# [Task directions]
Please give the records below back in full, exactly as shown.

# [Supplied data]
============================================================

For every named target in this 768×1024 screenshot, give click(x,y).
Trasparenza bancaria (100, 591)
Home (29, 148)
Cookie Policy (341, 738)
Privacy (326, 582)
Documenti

============================================================

# [Result of the exercise]
For every named target in this 768×1024 screenshot, give click(x,y).
Trasparenza bancaria (100, 591)
Home (29, 148)
Cookie Policy (341, 738)
Privacy (326, 582)
Documenti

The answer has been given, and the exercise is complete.